New York Daily News/October 7, 2002

Vatican City -- Pope John Paul made a saint yesterday of the controversial founder of Opus Dei, a conservative Catholic organization whose rigorous defense of Catholic Church teaching has won the pontiff's favor.

The canonization of Josemaria Escriva de Balaguer drew one of the Vatican's largest crowds as more than 300,000 people overflowed from St. Peter's Square.

Sainthood for the Spanish priest who founded the group in 1928 came just 27 years after his death - one of the shortest waiting times in the Vatican's history.

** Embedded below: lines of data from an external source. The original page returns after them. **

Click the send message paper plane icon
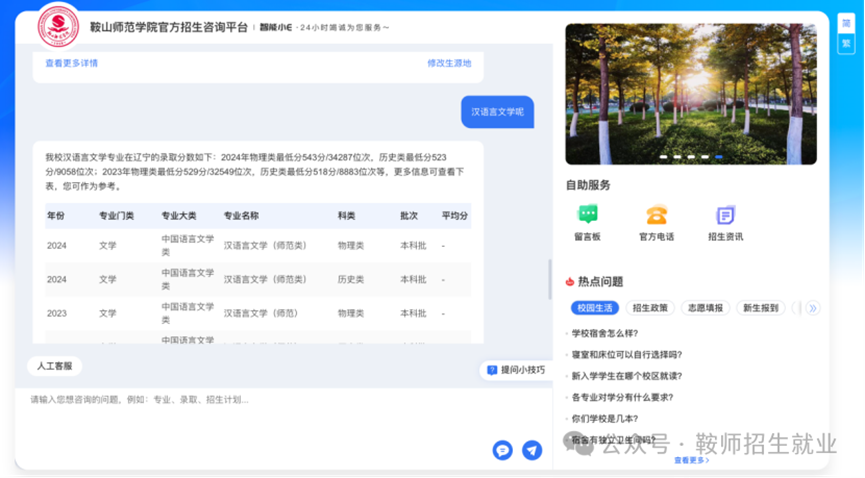The image size is (865, 478). tap(532, 450)
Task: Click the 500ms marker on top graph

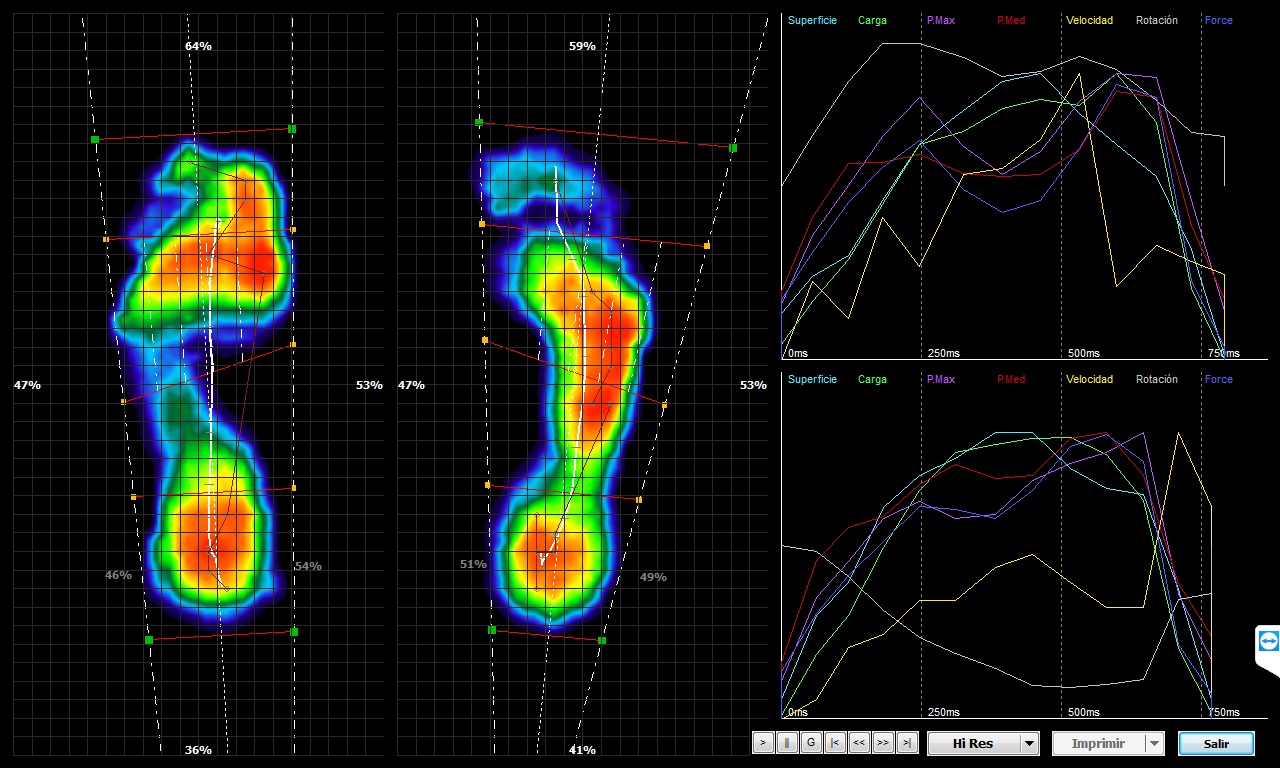Action: click(1083, 353)
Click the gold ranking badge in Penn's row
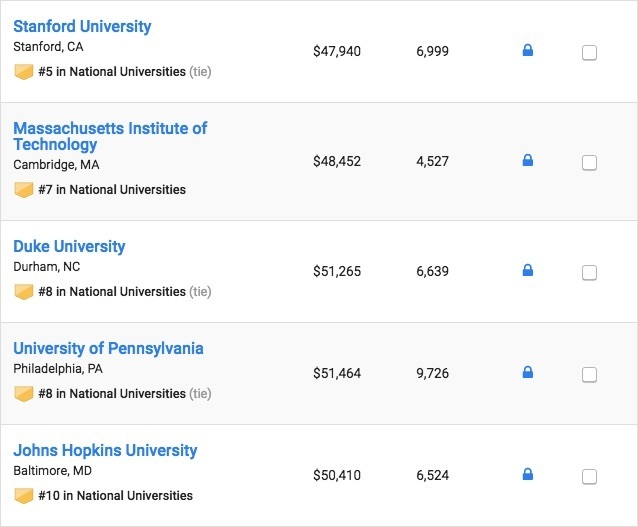This screenshot has height=527, width=638. click(x=24, y=393)
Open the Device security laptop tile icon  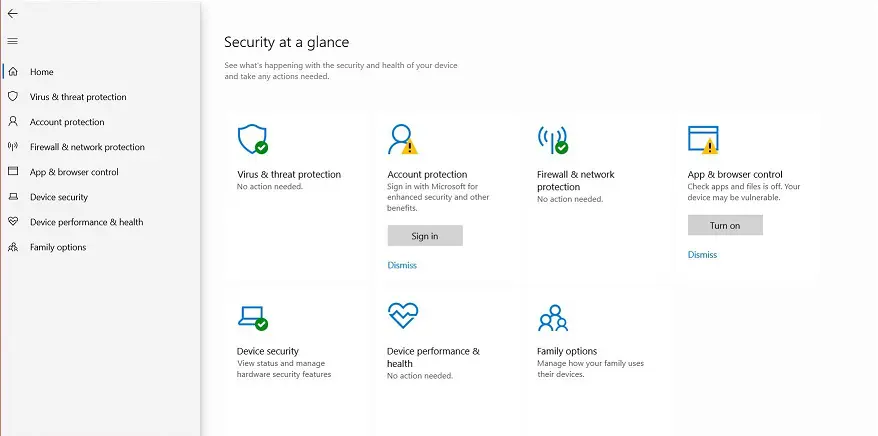click(x=253, y=317)
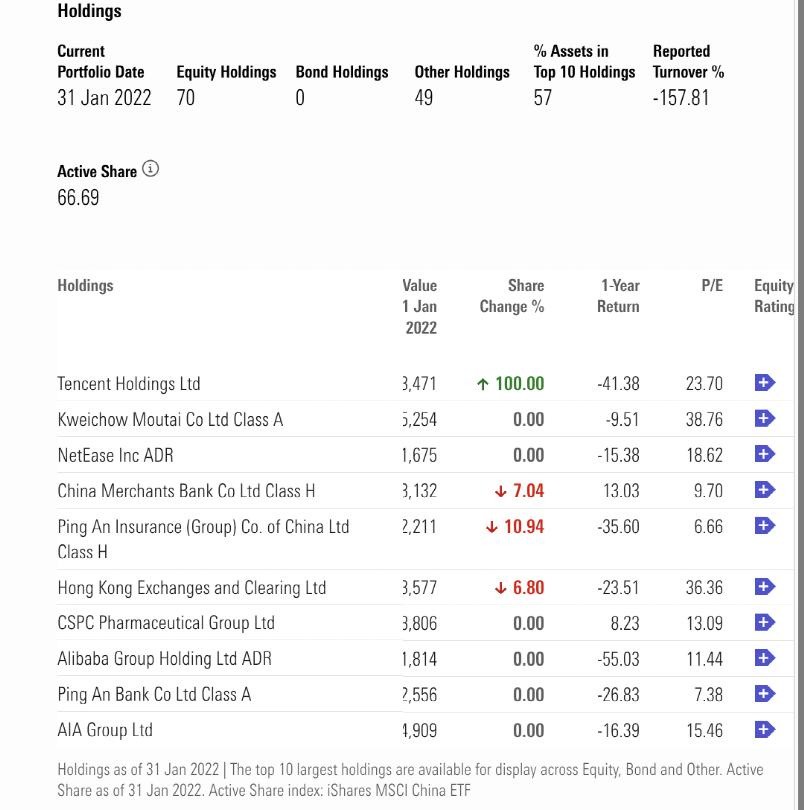Open Alibaba Group Holding Ltd ADR

(x=164, y=659)
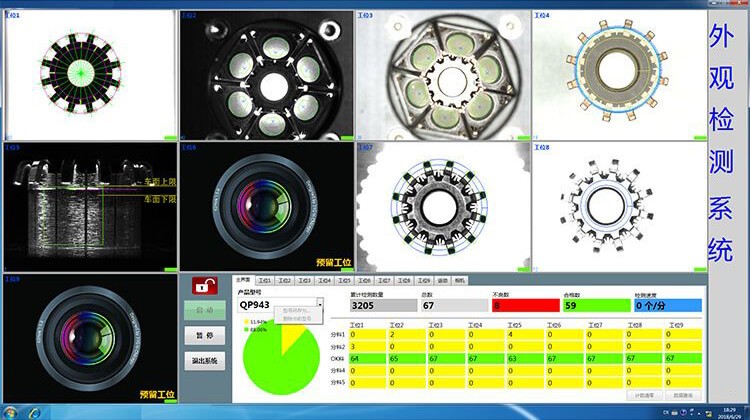The image size is (750, 420).
Task: Click the red unlock padlock icon
Action: [205, 287]

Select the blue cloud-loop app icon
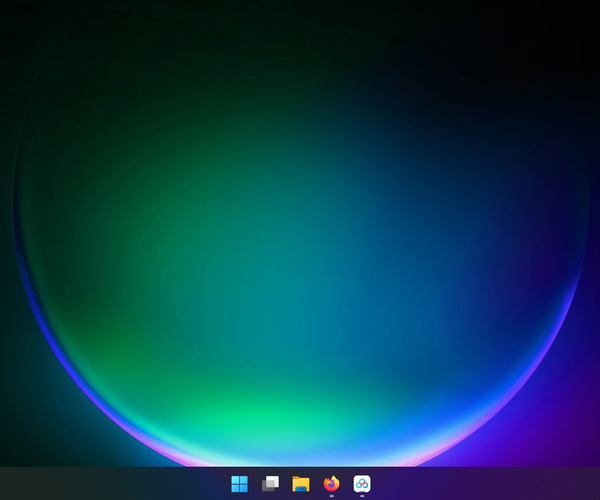[x=362, y=484]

The swift canonization underscored John Paul's support for a group that critics say is too elitist, drives home unthinking devotion among its followers and encourages secretive practices, including self-flagellation and the wearing of hair shirts.

Some Catholics, including some former Opus Dei members, contended Escriva was unworthy of sainthood because he was ill-tempered and arrogant.

80,000 doing 'God's work'

Opus Dei insists Escriva's leadership qualities were sometimes misunderstood and rejects the claims of elitism.

Escriva held that sainthood need not require extraordinary deeds but could also be achieved by carrying out everyday tasks well, from being a homemaker to being a lawyer.

Opus Dei - Latin for "God's work" - has more than 80,000 members, most of them from the laity and many of them holding top jobs in professions such as law, medicine, media and banking.

It is led by a core of celibate professionals who often live in the organization's residences around the world.

Membership also includes married people.